That wouldn't matter too much though - how often do you worry about competitors directly stealing your code? Either it's server-side, or it's obfuscated or it's compiled. Anyway there's never that much stuff that's so special that it needs big legal stuff to prevent it from being copied, and if the LLM produces it you can just use another LLM to copy the same feature. And say it's 99% LLM and 1% human, who's going to know what the 1% is that's not safe to copy?
You probably misunderstood how "infection" of GPL works. (which is very common)
If your close-sourced project uses some GPL code, it doesn't automatically put your whole project in public domain or under GPL. It just means you're infringing the right of the code author and they can sue you (for money and stopping using their code, not for making your whole project GPL).
In the simplest terms, GPL is:
if codebase.is_gpl_compitable:
gpl_code.give_permission(code_base)
else if codebase.is_using(gpl_code):
throw new COPYRIGHT_INFRINGEMENT // the copyright owner and the court deal with that with usual copyright laws
GPL can't do much more than that. A license over a piece of code cannot automatically change the copyright status of another piece of code. There simply isn't legal framework for that.
Similarly, AI code's copyleft status can't affect the rest of the codebase, unless we make new laws specifically saying that.
Also similarly, even if Github lost the class action, it will NOT automatically release the model behind GPL to the public. It will open the possibility for all the GPL repo authors to ask Microsoft for compensation for stealing their code.
It just means you're infringing the right of the code author and they can sue you (for money and stopping using their code, not for making your whole project GPL).
they can sue you and settle for whatever you will accept that makes them happy.
if you lose then the alternative to not making your code GPL is to make your code disappear, that is you are no longer allowed to sell your product.
consequently, if AI code is subject to the GPL then the rest of the codebase is too, or the alternative would be that the could not be distributed.
First of all, pure AI-generated code is uncopyrightable now. Uncopyrightable code can't be under GPL.
Secondly, GPL can't "make your (proprietary) code disappear." Violating GPL is essentially just stealing code. One cannot distribute the version that includes stolen code. But they can remove the stolen part and replace it with their own code. Of course they still need to settle/pay for the previous infringement.

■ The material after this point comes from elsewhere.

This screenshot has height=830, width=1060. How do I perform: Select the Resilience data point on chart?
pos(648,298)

GPL simply can't affect the copyright status of rest of the codebase, because it's a license, not a contract. It cannot restrict the user's right further than the copyright laws.
Again, it's very common misunderstanding of GPL's "virality." It has been a several-decade long debate about whether GPL should be treated like a contract instead of a mere license, but there is no ruling giving it this special legal state (yet), at least in the US.

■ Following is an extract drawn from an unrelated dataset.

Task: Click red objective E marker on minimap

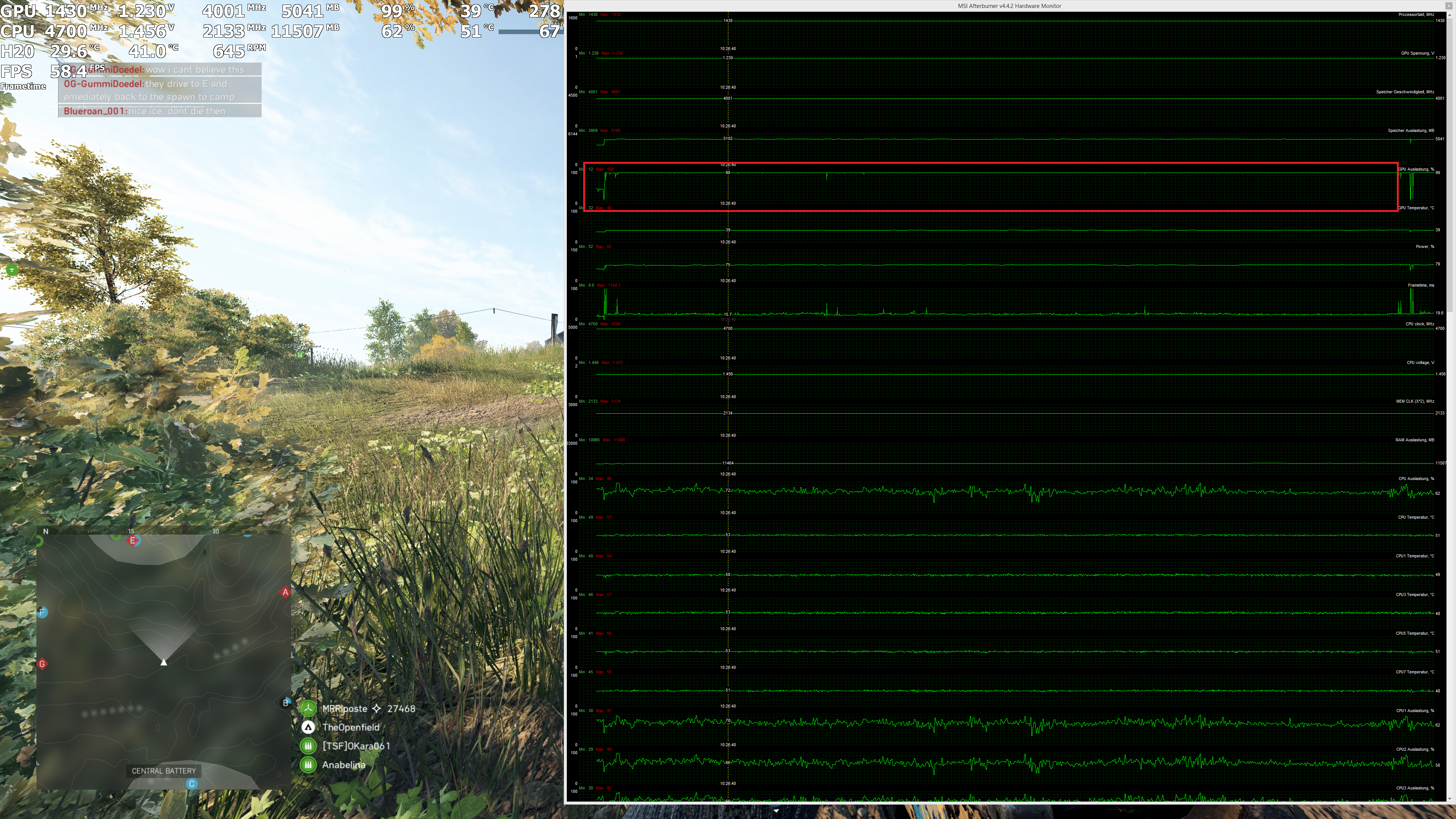Action: [x=133, y=540]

First of all, pure AI-generated code is uncopyrightable now. Uncopyrightable code can't be under GPL.
if AI generates something that is equal to existing code, then the license of that code applies. the AI generated product as a whole can't be copyrighted, but the portions that reproduce copyrighted code retain the original copyright.

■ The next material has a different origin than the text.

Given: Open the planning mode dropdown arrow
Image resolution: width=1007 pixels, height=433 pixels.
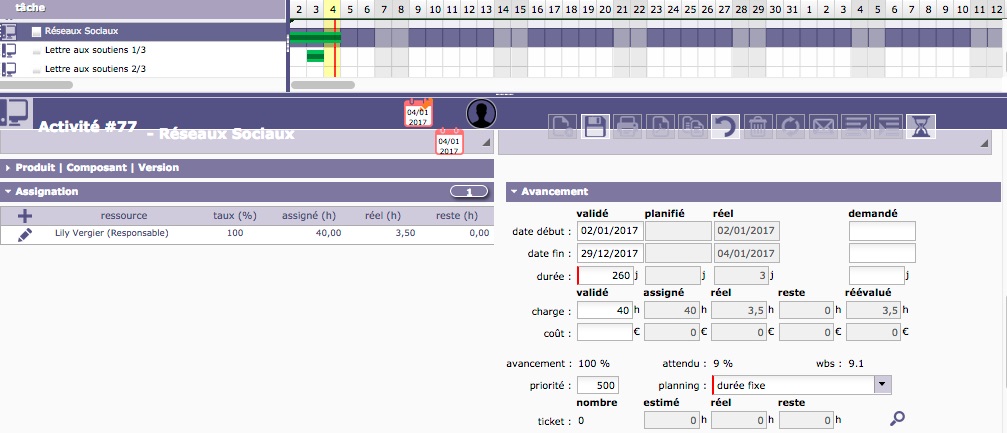Looking at the screenshot, I should coord(882,384).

they can remove the stolen part and replace it with their own code
sure, if they can do that, then they can distribute their code again. but until then they can't.
> if AI generates something that is equal to existing code, then the license of that code applies.
No, it doesn't, if the generation is independent of the existing code. If a person using AI uses existing code and makes a literal copy of it, then, yes, the copyright (and any license offer applicable in the circumstances) of the existing code may apply (it may also not, the same as with copies of portions of code made by other means), and it's less than clear if (especially for small portions of code) that legally such a copy has been made when a work is in the training set.
Copyright protects against copying. It doesn't protect against someone creating the same content by means other than copying.
btw, this is the reason why people who at some point of time may have had access to windows source code are not allowed to work on wine. because if wine accidentally reproduces windows code, the only defense is that none of the contributors have ever seen that code before.
if AI has seen that code in training, then this defense is no longer possible.
No, almost cerainly it would be practically impossible if you reproduced the entire work, on top of evidence that you had perused it, because it would be very hard to convince a trier of fact that the duplication really was coincidence rather than copying, but it might be a very different story if you had read Harry Potter and then wrote another work that includes the text “Up!” she screeched. (which appears verbatim in the first volume of the series.)
You can use GPL code in proprietary code. You just can't distribute said proprietary code if you don't also distribute its sources in accordance with the GPL, and that is how the "infection" happens.
But then we would need a way to prove that some code was LLM generated, right?
Like if I copy-paste GPL-licenced code, the way you realise that I copy-pasted it is because 1) you can see it and 2) the GPL-licenced code exists. But when code is LLM generated, it is "new". If I claim I wrote it, how would you oppose that?
The same way a current product advertises itself as hand-crafted, or organic, etc. Just pure trust. And if you can charge a higher price because this is considered valuable by your customers, then you get to sustain it as a business.